Forget about slamr module. Let alsa do his job. slmodemd daemon still needed! I hope it can help you. Or you shuld wait for patches.Last edited by pvk on Mon Sep 05, 2005 10:20 am; edited 1 time in total

----------

## tuxian

 *pvk wrote:*   

> 
> 
> Forget about slamr module. Let alsa do his job. slmodemd daemon still needed! I hope it can help you.

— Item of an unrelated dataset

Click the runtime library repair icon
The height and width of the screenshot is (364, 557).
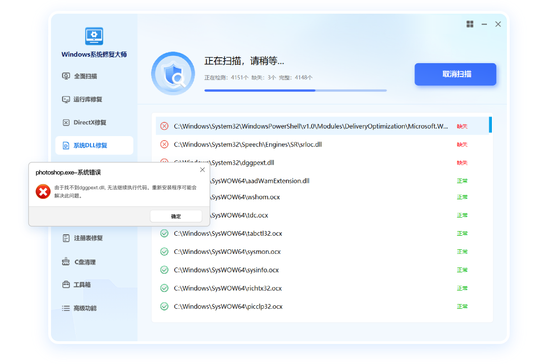[66, 99]

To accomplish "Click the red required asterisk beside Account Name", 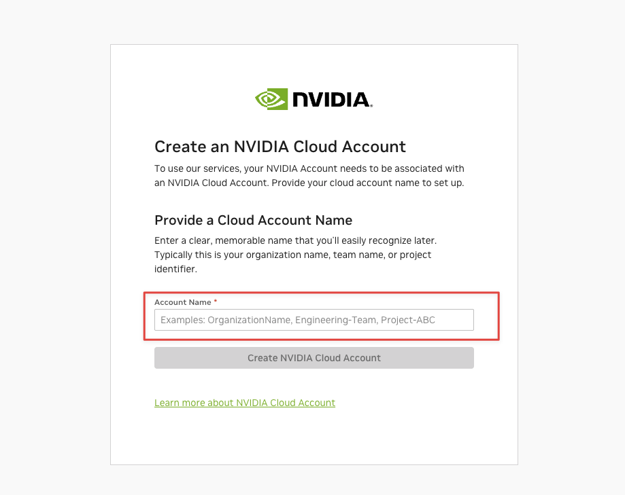I will [216, 301].
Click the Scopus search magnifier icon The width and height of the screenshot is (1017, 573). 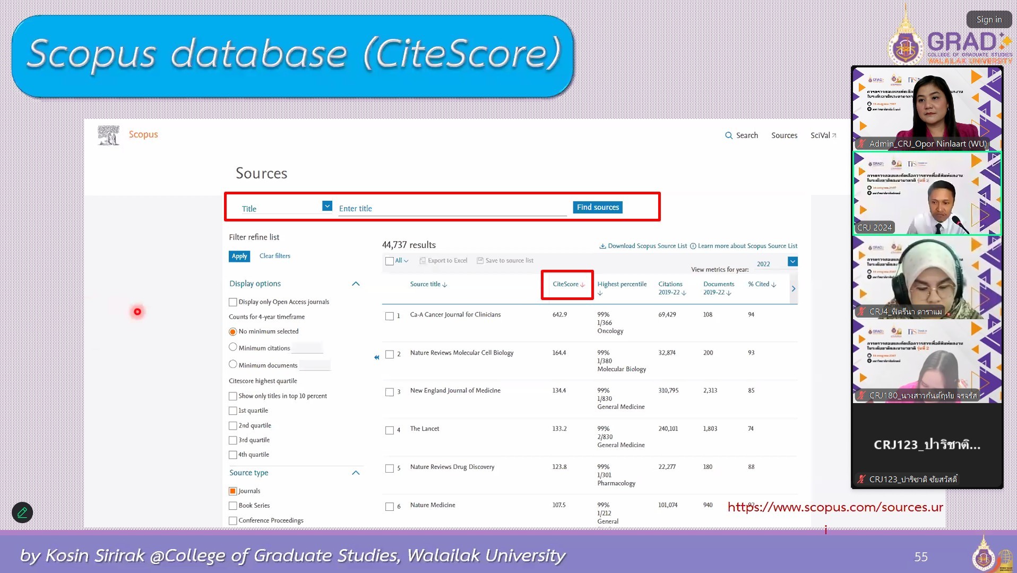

Or you shuld wait for patches.

 

Many thanks, it works now for me and now I understand how it works (driver is now in the Kernel, slamr is obsolete)

----------

## MorLipf

Thanks for the howto, it works!   :Smile: 

----------

## lefou

It works for me too.

So we only need the slmodem-daemon... (and a patched ebuild)

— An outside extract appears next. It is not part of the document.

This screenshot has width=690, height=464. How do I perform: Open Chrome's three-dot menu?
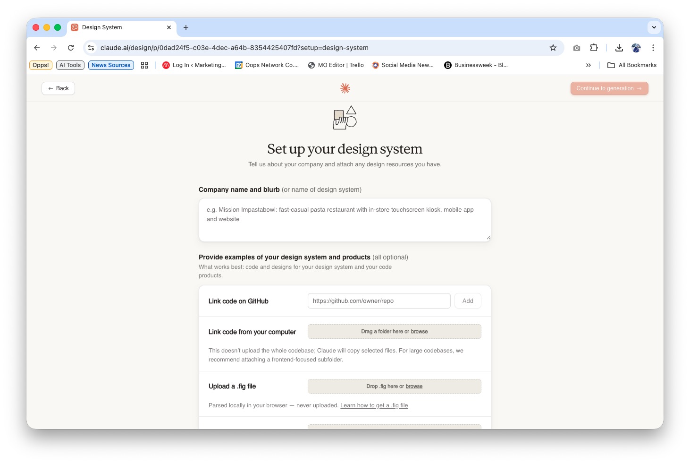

Many thanks for the howto.

lefou

----------

## johor

Thanks again!

I'll read the docs....  :Smile: 

----------

## KLG

Hello ppl, i have the same problem with FJS laptop, witch uses Smart Link modem, and hda-indel sound card with Reaktek ALC880 chipset,

i can't follow the above solution because i don't use kernel alsa modules, i use realtek sound driver and it works (nothing else could work)

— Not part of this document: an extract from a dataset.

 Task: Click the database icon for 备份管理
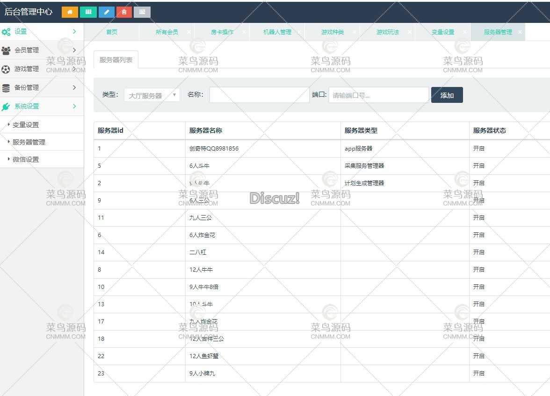tap(6, 88)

Do you have any suggestion about making modem work? or should i buy a USB modem?

----------

## pvk

 *KLG wrote:*   

> Hello ppl, i have the same problem with FJS laptop, witch uses Smart Link modem, and hda-indel sound card with Reaktek ALC880 chipset,
> 
> i can't follow the above solution because i don't use kernel alsa modules, i use realtek sound driver and it works (nothing else could work)
> 
> Do you have any suggestion about making modem work? or should i buy a USB modem?

 

1. Try to use only the part with modem driver from alsa(maybe built-in) 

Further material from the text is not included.